• [TASK DIRECTIONS]: A word-for-word transcription of all the data is required.
= = =
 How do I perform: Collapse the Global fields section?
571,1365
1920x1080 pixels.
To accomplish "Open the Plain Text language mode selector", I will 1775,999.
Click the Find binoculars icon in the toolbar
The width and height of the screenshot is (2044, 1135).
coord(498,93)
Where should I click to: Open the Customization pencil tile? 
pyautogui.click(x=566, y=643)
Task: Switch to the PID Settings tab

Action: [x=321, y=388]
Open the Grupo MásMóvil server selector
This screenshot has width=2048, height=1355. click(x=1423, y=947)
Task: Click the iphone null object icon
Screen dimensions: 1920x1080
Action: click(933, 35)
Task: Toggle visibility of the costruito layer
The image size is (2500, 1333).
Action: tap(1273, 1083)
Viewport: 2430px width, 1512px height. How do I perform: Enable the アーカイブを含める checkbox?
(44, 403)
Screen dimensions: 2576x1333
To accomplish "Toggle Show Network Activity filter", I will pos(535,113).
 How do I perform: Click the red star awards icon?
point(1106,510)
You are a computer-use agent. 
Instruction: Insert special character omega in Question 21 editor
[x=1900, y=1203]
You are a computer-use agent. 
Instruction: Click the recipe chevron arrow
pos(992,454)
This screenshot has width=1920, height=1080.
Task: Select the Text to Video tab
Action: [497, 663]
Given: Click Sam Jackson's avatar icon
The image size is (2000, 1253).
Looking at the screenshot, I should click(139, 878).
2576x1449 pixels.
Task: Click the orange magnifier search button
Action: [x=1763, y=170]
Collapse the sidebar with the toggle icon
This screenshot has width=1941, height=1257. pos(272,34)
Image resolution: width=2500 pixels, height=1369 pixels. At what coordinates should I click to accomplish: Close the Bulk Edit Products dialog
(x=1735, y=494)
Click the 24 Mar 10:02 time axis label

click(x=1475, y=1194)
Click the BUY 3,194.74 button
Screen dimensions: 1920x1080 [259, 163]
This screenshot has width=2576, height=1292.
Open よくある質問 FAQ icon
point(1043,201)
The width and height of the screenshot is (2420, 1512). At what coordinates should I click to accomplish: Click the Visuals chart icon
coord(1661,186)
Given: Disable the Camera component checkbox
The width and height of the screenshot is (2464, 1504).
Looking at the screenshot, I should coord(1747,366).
= = =
• [TASK ANSWER]:
 How do I perform: Collapse the Global fields section?
571,1365
1920x1080 pixels.
To accomplish "Open the Plain Text language mode selector", I will 1775,999.
Click the Find binoculars icon in the toolbar
The width and height of the screenshot is (2044, 1135).
coord(498,93)
Where should I click to: Open the Customization pencil tile? 
pyautogui.click(x=566, y=643)
Task: Switch to the PID Settings tab

Action: [x=321, y=388]
Open the Grupo MásMóvil server selector
This screenshot has width=2048, height=1355. click(x=1423, y=947)
Task: Click the iphone null object icon
Screen dimensions: 1920x1080
Action: click(933, 35)
Task: Toggle visibility of the costruito layer
The image size is (2500, 1333).
Action: tap(1273, 1083)
Viewport: 2430px width, 1512px height. How do I perform: Enable the アーカイブを含める checkbox?
(44, 403)
Screen dimensions: 2576x1333
To accomplish "Toggle Show Network Activity filter", I will pos(535,113).
 How do I perform: Click the red star awards icon?
point(1106,510)
You are a computer-use agent. 
Instruction: Insert special character omega in Question 21 editor
[x=1900, y=1203]
You are a computer-use agent. 
Instruction: Click the recipe chevron arrow
pos(992,454)
This screenshot has width=1920, height=1080.
Task: Select the Text to Video tab
Action: [497, 663]
Given: Click Sam Jackson's avatar icon
The image size is (2000, 1253).
Looking at the screenshot, I should click(139, 878).
2576x1449 pixels.
Task: Click the orange magnifier search button
Action: [x=1763, y=170]
Collapse the sidebar with the toggle icon
This screenshot has width=1941, height=1257. pos(272,34)
Image resolution: width=2500 pixels, height=1369 pixels. At what coordinates should I click to accomplish: Close the Bulk Edit Products dialog
(x=1735, y=494)
Click the 24 Mar 10:02 time axis label

click(x=1475, y=1194)
Click the BUY 3,194.74 button
Screen dimensions: 1920x1080 [259, 163]
This screenshot has width=2576, height=1292.
Open よくある質問 FAQ icon
point(1043,201)
The width and height of the screenshot is (2420, 1512). At what coordinates should I click to accomplish: Click the Visuals chart icon
coord(1661,186)
Given: Disable the Camera component checkbox
The width and height of the screenshot is (2464, 1504).
Looking at the screenshot, I should coord(1747,366).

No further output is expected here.